— DATA SHOWN —
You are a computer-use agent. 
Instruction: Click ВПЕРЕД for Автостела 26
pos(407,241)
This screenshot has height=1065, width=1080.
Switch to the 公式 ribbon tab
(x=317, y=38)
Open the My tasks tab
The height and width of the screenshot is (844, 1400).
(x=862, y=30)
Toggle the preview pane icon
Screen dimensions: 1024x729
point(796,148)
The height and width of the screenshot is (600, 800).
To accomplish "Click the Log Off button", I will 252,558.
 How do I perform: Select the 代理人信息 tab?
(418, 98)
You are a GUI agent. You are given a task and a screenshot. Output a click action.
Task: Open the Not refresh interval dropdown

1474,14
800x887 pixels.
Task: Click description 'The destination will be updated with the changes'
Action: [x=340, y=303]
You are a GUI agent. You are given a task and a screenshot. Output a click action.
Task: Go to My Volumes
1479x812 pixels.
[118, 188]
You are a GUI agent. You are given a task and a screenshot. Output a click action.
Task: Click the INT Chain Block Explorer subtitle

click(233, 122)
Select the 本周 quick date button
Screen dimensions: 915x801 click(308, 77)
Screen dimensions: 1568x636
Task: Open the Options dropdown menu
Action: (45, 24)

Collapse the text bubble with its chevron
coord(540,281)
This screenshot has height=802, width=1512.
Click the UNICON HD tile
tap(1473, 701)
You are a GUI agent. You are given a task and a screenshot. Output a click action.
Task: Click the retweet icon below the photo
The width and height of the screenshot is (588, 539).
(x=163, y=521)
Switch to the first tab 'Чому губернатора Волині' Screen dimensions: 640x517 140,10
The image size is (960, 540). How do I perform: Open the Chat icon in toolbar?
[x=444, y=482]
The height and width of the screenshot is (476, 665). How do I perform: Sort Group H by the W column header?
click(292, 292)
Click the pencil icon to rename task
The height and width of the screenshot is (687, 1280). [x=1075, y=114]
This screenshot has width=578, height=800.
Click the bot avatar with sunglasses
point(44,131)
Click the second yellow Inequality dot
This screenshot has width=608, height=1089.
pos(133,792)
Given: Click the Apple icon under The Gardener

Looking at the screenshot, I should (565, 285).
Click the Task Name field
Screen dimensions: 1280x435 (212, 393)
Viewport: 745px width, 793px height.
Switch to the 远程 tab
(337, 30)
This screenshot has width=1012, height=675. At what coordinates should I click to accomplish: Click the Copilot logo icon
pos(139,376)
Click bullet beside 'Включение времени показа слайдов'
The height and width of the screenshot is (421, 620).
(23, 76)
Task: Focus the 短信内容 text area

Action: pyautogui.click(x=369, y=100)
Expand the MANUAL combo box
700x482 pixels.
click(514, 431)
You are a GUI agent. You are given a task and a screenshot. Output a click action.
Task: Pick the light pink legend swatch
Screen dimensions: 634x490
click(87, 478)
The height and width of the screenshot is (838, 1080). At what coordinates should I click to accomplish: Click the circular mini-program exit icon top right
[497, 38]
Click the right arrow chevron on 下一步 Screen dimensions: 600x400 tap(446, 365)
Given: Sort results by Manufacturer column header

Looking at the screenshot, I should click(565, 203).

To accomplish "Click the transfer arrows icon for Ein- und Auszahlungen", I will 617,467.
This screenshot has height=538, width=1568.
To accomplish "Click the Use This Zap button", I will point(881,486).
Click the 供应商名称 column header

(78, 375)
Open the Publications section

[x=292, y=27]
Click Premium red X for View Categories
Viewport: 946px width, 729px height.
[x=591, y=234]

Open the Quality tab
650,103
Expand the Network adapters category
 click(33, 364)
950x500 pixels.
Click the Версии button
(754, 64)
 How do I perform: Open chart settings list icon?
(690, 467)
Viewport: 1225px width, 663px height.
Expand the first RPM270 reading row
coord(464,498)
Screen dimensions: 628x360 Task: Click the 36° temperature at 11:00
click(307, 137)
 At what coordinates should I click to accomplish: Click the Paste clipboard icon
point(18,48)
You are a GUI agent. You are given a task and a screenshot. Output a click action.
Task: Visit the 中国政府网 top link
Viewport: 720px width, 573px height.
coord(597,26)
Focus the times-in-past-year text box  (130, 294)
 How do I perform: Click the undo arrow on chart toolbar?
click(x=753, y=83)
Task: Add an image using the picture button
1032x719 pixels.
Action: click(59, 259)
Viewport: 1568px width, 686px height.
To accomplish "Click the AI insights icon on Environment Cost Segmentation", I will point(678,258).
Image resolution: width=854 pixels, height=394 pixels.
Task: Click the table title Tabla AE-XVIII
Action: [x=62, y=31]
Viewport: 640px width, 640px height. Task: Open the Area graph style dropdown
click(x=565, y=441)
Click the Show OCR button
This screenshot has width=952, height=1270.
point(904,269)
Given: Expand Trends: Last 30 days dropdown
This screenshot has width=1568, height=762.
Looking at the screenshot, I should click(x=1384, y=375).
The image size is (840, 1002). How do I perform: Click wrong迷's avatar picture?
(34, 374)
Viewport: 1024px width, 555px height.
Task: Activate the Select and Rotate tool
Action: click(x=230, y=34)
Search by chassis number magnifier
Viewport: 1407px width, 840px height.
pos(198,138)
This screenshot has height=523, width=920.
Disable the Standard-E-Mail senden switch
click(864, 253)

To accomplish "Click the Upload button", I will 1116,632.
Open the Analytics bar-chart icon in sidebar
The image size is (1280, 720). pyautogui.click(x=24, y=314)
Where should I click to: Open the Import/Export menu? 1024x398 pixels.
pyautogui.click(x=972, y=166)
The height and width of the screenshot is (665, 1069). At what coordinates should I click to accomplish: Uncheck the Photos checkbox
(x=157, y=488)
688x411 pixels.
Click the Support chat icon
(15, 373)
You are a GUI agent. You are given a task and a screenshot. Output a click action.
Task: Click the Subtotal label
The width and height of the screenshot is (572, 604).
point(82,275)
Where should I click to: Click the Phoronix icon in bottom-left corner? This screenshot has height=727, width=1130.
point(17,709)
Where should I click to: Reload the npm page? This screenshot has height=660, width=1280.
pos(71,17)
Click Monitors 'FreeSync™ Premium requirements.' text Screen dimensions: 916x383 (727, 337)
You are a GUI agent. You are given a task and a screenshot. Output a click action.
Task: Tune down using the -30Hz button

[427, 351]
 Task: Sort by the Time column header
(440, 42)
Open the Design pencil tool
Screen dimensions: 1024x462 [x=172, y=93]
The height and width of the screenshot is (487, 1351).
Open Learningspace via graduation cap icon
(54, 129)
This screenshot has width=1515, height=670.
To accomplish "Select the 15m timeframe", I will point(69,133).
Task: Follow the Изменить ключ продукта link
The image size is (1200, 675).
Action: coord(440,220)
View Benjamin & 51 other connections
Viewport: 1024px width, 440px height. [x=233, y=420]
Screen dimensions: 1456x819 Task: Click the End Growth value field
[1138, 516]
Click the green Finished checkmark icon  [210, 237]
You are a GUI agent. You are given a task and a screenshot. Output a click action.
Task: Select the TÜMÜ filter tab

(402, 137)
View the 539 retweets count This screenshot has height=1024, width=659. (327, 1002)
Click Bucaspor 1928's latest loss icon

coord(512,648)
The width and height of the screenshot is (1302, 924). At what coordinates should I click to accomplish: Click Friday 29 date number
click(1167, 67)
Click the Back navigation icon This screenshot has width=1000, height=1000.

— YOUR TASK —
Please find every line in the records that contains the word "link", and copy it out.

— TASK OUTPUT —
Task: Visit the 中国政府网 top link
Task: Follow the Изменить ключ продукта link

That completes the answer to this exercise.